I bid farewell to Kraken's 'staking' with a sentencing against him. A fine of 30 million dollars has been agreed to by the SEC with the exchange, and the 'staking' service has been closed. Kraken is the only company affected by this decision, but it marks a shift in the stance on what was once considered the successor to cryptocurrency mining.
Users validate transactions based on their participation in the 'staking' system, promoted from Ethereum 2.0. In a similar way to dividends, the 'staking' system applies to cryptocurrencies. According to the SEC, "users lost control" under this mechanism, investors had "very little protection" and were not provided with all the necessary information.
Is the practice of 'staking' totally banned? We may only be seeing the tip of the iceberg with the Kraken move. SEC officials have openly discussed the possibility of prohibiting staking altogether since then.
In a video, SEC chairman Garry Gensler explains why his agency opposes incentives, whether they call them taxes, APIs, loans or rewards. Lastly, he cautions: "remember the same amount of pie remains if you cut a slice into three pieces."
SEC experts believe that stakes are a way to make users investors in the platform. As the FTX platform has shown, this can be exciting for many, but it poses a risk if the platform goes under.
It will take teeth and claws to defeat Coinbase. A Coinbase official statement is expected soon, according to CEO Brian Armstrong.
The Coinbase team defends the 'staking' based crypto products that are available. With its Coinbase Earn program, Coinbase offers it and warns the United States that if that does occur, it will "be a terrible path for the United States," but they will "defend their position in court." Coinbase's latest profit data shows that just over 10% of the company's profits are derived from 'staking'.
Smith argues that Congress should determine the appropriate legislation for this new technology, not regulators, and today's agreement is no law.
Another key concept: stablecoins, is also the subject of the SEC's suit against Paxos. Paxos Trust, the issuer of stablecoins, has also been sued by the SEC, according to the Trade Algo. In particular, Binance USD is offered, which has not yet been registered by the Securities and Exchange Commission.
Binance does not issue the stablecoin directly, but it is backed by dollars at 1-to-1 and is marketed as a safe haven. Currently, there are more than 6.2 million investors and $16.1 billion in capitalization behind the world's third biggest stablecoin.
SEC's position on Paxos has not yet been formally announced, but it revolves around the requirement that they be registered, rather than the concept of stablecoins themselves. It is the new position of the SEC that all cryptocurrency projects should approach the regulator and register, notes Jason Gottlieb, an expert in cryptocurrencies. However, dozens of projects find this difficult because, according to him, “when they approach the regulator, they only get a no.”
It shouldn't be surprising if cryptos go to zero. The SEC is not the only organization involved in this campaign. A governor of the Federal Reserve (FED), Christopher Wallet, has warned investors that they shouldn't expect the government to cover their losses. In addition, he compares cryptocurrencies to baseball cards, which he characterizes as speculative.

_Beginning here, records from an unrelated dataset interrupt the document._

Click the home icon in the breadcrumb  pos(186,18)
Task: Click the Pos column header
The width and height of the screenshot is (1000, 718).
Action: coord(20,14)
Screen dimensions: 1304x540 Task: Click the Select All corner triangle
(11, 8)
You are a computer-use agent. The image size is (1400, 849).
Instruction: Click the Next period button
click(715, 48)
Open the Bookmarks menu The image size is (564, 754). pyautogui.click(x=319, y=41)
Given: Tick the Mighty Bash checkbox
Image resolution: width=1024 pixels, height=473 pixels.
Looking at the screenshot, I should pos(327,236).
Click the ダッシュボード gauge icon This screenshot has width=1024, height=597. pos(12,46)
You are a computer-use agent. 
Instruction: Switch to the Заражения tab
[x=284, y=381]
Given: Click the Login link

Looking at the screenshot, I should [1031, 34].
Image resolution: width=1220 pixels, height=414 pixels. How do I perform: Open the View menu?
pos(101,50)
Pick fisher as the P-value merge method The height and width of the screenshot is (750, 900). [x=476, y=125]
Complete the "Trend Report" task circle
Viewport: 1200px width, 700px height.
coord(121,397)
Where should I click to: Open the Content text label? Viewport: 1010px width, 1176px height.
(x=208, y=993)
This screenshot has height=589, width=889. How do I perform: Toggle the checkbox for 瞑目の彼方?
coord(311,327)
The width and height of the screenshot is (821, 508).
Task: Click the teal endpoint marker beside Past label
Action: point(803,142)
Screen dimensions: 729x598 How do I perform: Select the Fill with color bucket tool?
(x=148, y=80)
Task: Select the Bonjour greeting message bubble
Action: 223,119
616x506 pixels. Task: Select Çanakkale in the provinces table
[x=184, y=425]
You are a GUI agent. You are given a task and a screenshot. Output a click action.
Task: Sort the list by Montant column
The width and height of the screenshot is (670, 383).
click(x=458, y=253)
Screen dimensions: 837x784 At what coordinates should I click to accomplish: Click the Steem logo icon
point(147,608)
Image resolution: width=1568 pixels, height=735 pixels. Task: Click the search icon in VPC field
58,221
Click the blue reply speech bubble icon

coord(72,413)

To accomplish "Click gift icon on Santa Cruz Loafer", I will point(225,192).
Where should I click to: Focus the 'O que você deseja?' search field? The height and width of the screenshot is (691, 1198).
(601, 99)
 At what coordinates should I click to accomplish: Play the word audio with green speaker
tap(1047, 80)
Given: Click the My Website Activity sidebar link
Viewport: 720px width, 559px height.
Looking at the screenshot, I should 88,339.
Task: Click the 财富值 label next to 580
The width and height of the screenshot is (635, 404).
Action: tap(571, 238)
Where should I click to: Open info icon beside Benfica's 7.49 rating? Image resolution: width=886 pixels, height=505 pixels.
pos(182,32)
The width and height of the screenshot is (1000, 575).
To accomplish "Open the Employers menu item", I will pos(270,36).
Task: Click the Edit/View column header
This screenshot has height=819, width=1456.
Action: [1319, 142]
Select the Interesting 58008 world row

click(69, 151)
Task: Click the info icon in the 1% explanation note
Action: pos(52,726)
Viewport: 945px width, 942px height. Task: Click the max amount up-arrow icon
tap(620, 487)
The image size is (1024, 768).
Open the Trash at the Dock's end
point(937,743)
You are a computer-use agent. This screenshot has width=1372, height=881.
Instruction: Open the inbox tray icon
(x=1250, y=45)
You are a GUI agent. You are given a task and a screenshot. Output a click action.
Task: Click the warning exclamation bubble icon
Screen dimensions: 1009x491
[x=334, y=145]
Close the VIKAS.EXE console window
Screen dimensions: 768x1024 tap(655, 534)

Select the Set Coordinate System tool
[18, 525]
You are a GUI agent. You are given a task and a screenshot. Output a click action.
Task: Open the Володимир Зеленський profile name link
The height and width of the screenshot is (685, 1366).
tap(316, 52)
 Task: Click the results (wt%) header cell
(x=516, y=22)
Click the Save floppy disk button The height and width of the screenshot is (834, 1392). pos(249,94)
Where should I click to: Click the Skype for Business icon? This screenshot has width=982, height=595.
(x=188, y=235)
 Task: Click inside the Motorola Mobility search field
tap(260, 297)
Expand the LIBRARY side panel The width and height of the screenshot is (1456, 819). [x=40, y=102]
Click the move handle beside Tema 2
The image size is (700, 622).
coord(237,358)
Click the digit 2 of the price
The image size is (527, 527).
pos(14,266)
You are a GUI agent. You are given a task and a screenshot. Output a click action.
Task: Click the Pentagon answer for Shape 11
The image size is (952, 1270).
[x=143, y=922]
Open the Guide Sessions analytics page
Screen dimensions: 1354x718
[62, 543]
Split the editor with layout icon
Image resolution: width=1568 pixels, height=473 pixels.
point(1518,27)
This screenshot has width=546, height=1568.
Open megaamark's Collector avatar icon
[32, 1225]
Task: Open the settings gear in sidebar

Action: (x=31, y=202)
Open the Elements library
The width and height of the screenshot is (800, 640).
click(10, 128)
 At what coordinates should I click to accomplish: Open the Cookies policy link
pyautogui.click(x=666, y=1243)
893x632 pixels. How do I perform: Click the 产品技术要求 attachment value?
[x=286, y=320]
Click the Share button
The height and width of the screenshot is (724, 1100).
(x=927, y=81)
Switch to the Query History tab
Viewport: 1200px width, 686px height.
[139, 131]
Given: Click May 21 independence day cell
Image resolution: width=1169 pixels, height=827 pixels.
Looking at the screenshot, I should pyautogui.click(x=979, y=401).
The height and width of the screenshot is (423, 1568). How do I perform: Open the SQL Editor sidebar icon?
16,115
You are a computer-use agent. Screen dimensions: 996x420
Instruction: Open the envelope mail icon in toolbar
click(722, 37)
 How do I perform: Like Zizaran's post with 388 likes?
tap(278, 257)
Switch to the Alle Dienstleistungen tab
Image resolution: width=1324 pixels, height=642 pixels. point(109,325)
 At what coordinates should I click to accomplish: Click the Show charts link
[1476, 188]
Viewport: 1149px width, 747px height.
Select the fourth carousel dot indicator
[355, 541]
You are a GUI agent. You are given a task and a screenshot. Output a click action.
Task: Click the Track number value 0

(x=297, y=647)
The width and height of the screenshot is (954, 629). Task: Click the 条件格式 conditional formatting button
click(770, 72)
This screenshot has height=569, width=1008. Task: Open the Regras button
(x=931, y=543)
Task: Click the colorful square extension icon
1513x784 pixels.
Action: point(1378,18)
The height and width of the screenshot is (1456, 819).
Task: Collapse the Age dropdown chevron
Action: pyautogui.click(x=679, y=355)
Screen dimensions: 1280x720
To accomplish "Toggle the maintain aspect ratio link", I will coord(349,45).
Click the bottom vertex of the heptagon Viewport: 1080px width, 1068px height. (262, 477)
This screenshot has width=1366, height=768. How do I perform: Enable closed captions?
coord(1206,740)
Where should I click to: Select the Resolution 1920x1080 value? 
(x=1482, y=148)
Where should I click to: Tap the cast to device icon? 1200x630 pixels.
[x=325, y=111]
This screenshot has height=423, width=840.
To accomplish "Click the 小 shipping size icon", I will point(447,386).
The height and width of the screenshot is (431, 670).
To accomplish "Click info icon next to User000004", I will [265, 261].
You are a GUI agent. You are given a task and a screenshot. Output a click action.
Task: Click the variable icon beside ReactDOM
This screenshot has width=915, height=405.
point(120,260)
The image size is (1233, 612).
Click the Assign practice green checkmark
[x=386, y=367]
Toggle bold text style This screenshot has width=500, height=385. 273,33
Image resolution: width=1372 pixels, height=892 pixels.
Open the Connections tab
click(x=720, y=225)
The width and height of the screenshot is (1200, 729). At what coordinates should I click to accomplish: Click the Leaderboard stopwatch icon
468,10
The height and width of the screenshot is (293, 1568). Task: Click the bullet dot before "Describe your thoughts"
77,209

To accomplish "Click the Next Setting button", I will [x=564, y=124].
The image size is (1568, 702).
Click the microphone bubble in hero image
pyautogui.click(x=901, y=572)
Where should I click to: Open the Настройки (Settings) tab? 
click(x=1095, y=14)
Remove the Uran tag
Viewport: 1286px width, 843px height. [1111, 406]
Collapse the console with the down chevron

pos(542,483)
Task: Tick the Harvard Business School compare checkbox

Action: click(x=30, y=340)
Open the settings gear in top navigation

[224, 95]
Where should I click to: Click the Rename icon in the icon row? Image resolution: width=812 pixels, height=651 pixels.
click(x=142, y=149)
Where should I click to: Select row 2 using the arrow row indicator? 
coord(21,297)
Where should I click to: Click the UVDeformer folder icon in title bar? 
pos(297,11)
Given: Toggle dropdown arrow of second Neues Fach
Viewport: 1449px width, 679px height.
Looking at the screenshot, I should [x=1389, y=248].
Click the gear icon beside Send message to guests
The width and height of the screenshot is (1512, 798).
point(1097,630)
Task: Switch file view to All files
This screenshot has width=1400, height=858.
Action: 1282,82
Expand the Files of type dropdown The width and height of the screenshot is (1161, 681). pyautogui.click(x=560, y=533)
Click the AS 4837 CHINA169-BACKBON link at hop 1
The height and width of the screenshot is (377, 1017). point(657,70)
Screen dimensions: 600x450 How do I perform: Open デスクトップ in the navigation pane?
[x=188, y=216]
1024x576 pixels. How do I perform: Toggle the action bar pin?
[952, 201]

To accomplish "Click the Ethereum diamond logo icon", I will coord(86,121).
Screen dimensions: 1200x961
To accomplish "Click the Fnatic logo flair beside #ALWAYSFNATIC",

As FTX, Luna, and UST have already experienced, it is not surprising if cryptocurrencies could go to zero at some point. A number of scams and corrupt platforms have already been detected by the US banking agency in the crypto sector, and its fears are similar to those of the European Central Bank.
According to what is being seen, the SEC appears to be interested in taking action. As compared to the upcoming spring, crypto winter can be very warm.